Beymen Home’a özel ‘Magical Jungle’ isimli yine seramik yapraklardan oluşan bir koleksiyon yaptık, ancak bu yapraklar daha nadir bulunan alocasia, aspidistra, strelitzia gibi türlerden oluşuyor. Melez Tea ile birlikte çıkardığımız 3 farklı seriden oluşan seramik maça çayı setlerimiz var. Studio Fav ile ortak bir yan sehpa koleksiyonumuz var. Bu seramik tekrarlayan renklerden oluşuyor ve eşleştirilebiliyor.
-
Seramik ve cam üretim süreçlerinde en zevk aldığınız ve zorladığınız aşamalar nelerdir?
Seramiğin en zevkli ve en zor kısmı sırlama ve fırınlama süreci. Adı üzerinde ‘sır’. Hayal ettiğiniz sonucu elde etmeniz için çok fazla deneme yapmanız gerekiyor ve üretim, sürecin uzunluğundan dolayı yorucu olabiliyor. Bazen de fırından o kadar güzel sürpriz efektler çıkabiliyor ki bunun mutluluğu her şeyi unutturuyor. Tüm pişim süreci fırının içinde olduğundan o fırını açarken yaşadığınız kalp çarpıntısıyla karışık heyecan duygusu tarif edilemez. Cam üretimi tam bir fizik dersi gibi, yer çekimini kullanıyorsunuz, soğuma ısınma dengesi ile oynayarak şekil veriyorsunuz, merkez kaç kuvveti ile farklı formlar deniyorsunuz, bunlar çok eğlenceli. Zorlandığım aşama da alevle çalıştığımız için üretim aşamasında cama hiçbir zaman dokunamamak. Bir de sıcak havalarda cam yapmak biraz bunaltıcı oluyor.
-
Ürettiğiniz işler malzemenin doğası gereği uzun yıllar dayanıklılığını koruyor ve gelecek nesillere de kalabiliyor. Cam ve seramik işlerin zamana dayanıklı olması bu malzemeyle üretimlerin sürekliliğini ve belki tekniklerin gelişmesini olumlu etkilemiş midir?

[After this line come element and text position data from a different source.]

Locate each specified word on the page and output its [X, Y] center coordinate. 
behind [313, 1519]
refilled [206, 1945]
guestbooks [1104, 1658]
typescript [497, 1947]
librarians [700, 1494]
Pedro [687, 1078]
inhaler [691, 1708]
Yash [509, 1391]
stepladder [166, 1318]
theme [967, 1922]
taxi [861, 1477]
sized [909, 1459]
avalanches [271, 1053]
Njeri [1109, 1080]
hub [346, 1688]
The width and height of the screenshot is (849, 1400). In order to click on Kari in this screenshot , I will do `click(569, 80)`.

Bu iki malzeme de hem sağlıklı hem de çok uzun yıllar dayanıklılığını koruduğu için hayatımızın içinde düşünemeyeceğimiz kadar her yerdeler. Örneğin seramik sırı veya kendinden renkli bir cam, boya gibi güneşten ve sudan etkilenmez. Bu kadar kıymetli iki materyal, bir de hammaddelerinin ulaşılabilir olmasını eklersek, birçok sektörde kullanılmak üzere büyük yatırımlar almakta ve teknik geliştirilmelerden olumlu yönde etkilenmektedir. Porselen dişten, temperli araba camlarına kadar birçok ürün bu malzemelerin ileri teknolojik formları.
İki Farklı Koleksiyon
-
Cam ve seramik alanında- global anlamda- beğendiniz isimler ve işler var mı?

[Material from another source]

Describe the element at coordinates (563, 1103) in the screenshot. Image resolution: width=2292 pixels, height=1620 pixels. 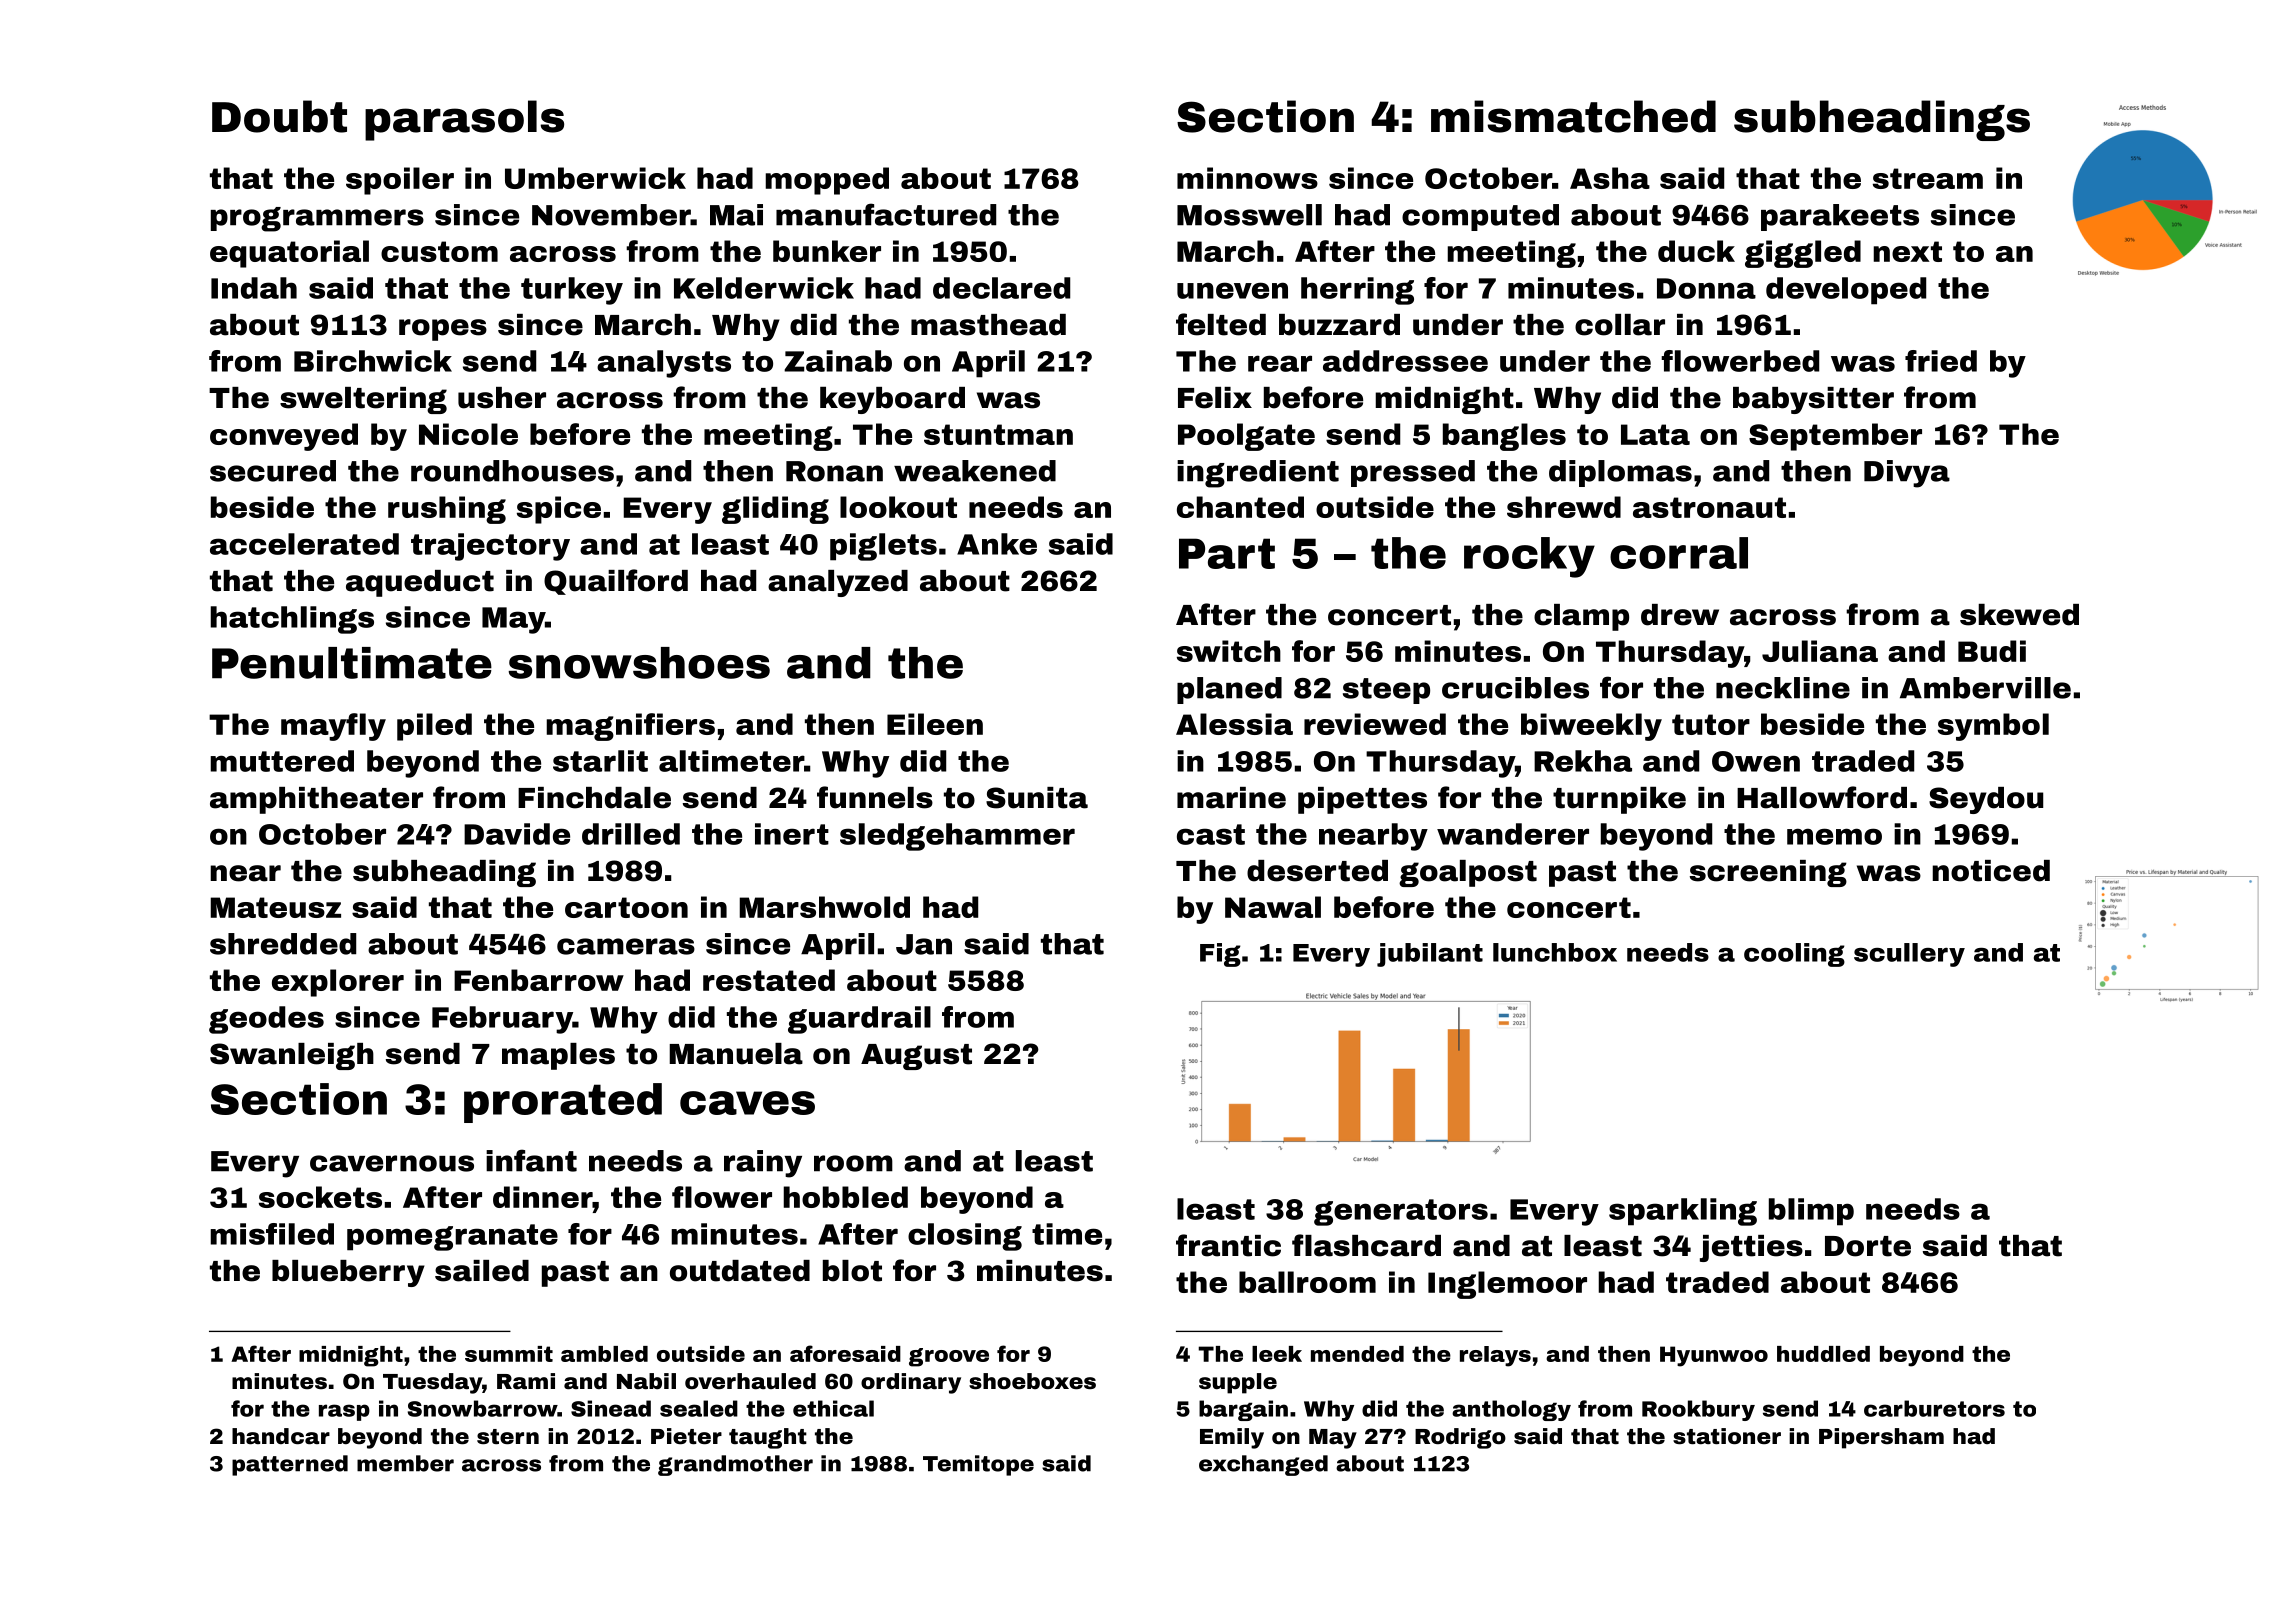
I see `prorated` at that location.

İki malzemeyi de çok sevdiğimden eski yeni çok fazla beğendiğim iş, sanatçı ve marka var. Emile Galle’nin yeri apayrı. Amber Cowan, Lilla Tabasso ve asistanlığını yaptığım Emma Varga’yı da çok beğeniyorum.
Seramikte Alev Ebüzziya’nın yeri çok özel, işleri hem çok bizden hem de çok evrensel ve zamansız. Elif Uras’ı da çok yetenekli buluyorum. Bir de Ayten Turanlı ve Anton Alverez’e hayranım.
-
Gelecek projeleriniz?
Uzun zamandır aklımda olan, her biri tek, sanatsal değeri daha fazla olan iki farklı koleksiyon üzerinde çalışıyorum.